HANSCOM AIR FORCE BASE, Mass. – A small team here at Hanscom has been working with the F-35 Joint Program Office to provide a game-changing close air support capability for the U.S Marine Corps F-35B.

The Kill Chain Integration Branch of the Special Programs Division of the Command, Control, Communications, Intelligence and Networks Directorate, headquartered here, helped field Interim Full Motion Video, a combination of a video stream and associated location metadata in one video file that replaces the F-35B Combat Training System.

With this new capability, the F-35B aircraft will be able to send live video to ground units to more effectively coordinate air action against hostile targets operating near friendly forces.

“The capability, along with its architecture, will provide the warfighter a need today, while also enabling a Department of Defense game-changer tomorrow,” said Lt. Col. Mike DiMaria, materiel leader, Kill Chain Integration Branch.

While full motion video is expected to be delivered enterprise-wide to the warfighter by 2024, the efforts of the team have provided the Marine Corps with an interim solution.  

“The IFMV system is a success story in delivering a needed capability on an operationally relevant timeline to support our warfighters while furthering the long-term goals of integrating open mission systems standards and architecture,” said Lt. Gen. Eric Fick, program executive officer, F-35 JPO. “IFMV on F-35s will absolutely help to accelerate future capability delivery, increase competition, and reduce costs.”

In August 2016, the USMC deputy commandant for Aviation sent a memo to the F-35 PEO requesting the rapid fielding of full motion video for F-35Bs, deeming the capability “essential to the way we fight,” especially in support of close air support operations. Later that summer, Hanscom’s Special Programs Division demonstrated an Open Mission Systems, or OMS, architecture on a Lockheed U-2. Marine Corps officials witnessed that demonstration and asked if the division could integrate the same architecture into the F-35B using legacy video waveforms.

OMS is a government-owned architecture specification that promotes interoperability, reuse and ease of hardware and software integration into platforms.
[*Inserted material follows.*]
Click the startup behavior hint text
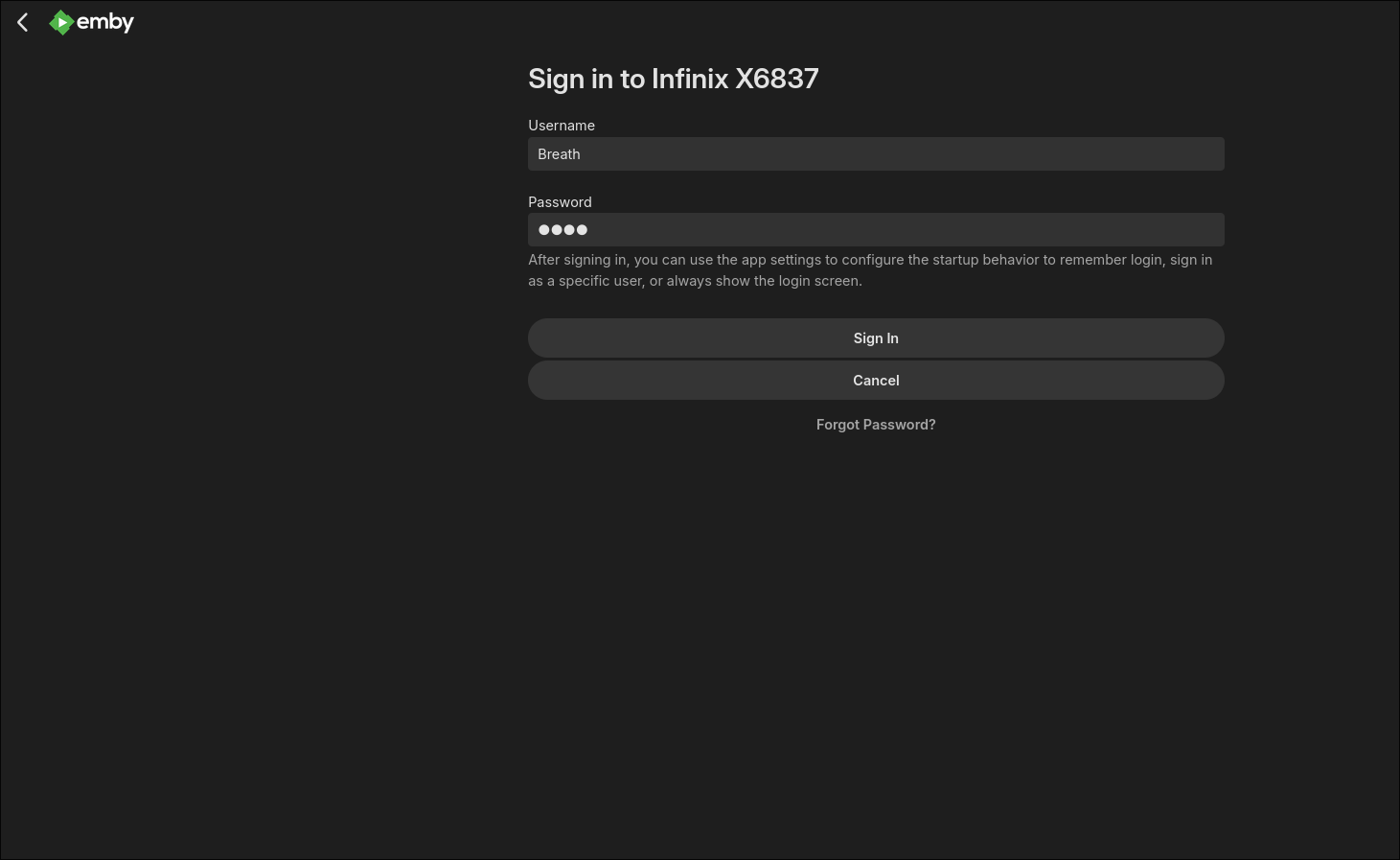This screenshot has width=1400, height=860. (869, 269)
It focuses on the interfaces between software services and hardware subsystems, and how data is exchanged across those interfaces.
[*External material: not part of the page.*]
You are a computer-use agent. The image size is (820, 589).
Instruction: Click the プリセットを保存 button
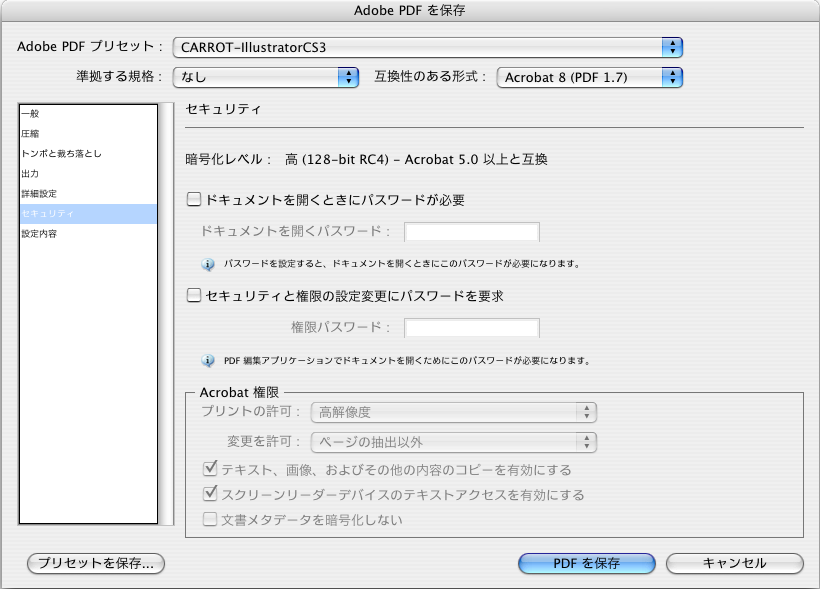click(93, 563)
“Delivering the warfighter this essential capability is a significant accomplishment,” said DiMaria. “Equally significant is the OMS architecture, specifically integrating it into a fifth-generation fighter. We have worked diligently with Headquarters Marine Corps and the user community to balance performance requirements against cost and delivery timelines.”
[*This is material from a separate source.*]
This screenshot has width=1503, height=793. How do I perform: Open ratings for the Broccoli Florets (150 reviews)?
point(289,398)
Even after install, Interim Full Motion Video remains swappable with the Combat Training System with minimal maintenance actions required.

Earlier this year, the Special Programs Division demonstrated similar architecture for the Advanced Battle Management System, bridging 5th-to-5th generation fighter communications and laying the groundwork for future integration.

According to officials, the Open Mission Systems architecture provides a widely compatible environment limited only by the capabilities available to bring into the system.

“A good analogy comes from the well-known quote in the movie “Field of Dreams,” said Capt. Ronald Windham, program manager, Kill Chain Integration Branch. “If you build it, they will come. Well, the team has built it. The OMS framework now exists and it is operational, just like the baseball field Kevin Costner built. This next wave of new capability is limitless.”

IFMV has a performance threshold range exceeding 50 nautical miles. Additionally, the system demonstrated interoperability with numerous ground receivers and other aircraft.

“Not only will IFMV provide the F-35B an indispensable warfighting capability four years ahead of schedule, but it will also prove OMS as a viable architecture going forward, one that enables the acquisition community to deliver upgraded capability faster, and cheaper, than ever before,” said DiMaria. “OMS compliance is now a DOD-wide requirement in all new platform projects, and the Special Programs Division will be the first to show its power. It is essential to the way we fight not just for USMC, but now for all.”